Provided records

________________________________________

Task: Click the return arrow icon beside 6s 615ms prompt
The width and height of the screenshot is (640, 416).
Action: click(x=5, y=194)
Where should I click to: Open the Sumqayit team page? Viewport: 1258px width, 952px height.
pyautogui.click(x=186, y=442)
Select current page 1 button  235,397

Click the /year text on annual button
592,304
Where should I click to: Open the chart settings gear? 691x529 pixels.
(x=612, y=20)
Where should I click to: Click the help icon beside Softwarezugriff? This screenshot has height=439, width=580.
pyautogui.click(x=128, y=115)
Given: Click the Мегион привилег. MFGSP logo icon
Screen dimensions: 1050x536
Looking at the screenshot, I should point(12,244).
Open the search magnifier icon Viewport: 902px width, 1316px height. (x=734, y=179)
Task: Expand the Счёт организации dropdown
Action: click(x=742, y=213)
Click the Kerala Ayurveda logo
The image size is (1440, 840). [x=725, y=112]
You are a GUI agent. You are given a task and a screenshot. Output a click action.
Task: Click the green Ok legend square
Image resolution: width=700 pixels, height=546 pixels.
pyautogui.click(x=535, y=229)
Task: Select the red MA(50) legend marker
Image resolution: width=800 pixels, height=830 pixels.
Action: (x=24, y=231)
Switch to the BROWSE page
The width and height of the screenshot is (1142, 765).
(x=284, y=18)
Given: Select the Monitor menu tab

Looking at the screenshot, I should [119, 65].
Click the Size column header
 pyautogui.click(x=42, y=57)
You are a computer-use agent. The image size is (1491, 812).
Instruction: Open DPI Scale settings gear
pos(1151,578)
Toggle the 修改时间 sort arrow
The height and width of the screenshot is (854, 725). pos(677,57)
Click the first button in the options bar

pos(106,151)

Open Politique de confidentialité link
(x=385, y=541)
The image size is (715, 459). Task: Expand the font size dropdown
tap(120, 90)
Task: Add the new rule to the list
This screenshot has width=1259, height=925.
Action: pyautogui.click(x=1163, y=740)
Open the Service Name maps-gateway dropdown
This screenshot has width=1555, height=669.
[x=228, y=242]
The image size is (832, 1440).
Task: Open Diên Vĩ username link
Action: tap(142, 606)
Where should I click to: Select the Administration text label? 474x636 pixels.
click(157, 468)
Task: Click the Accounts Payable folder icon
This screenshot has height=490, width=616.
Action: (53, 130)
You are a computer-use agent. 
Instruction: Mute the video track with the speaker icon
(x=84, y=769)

________________________________________

Task
Using the records above, copy all lines that include the word "computer".

Reply to the task
You are a computer-use agent. The image size is (1491, 812).
You are a computer-use agent. 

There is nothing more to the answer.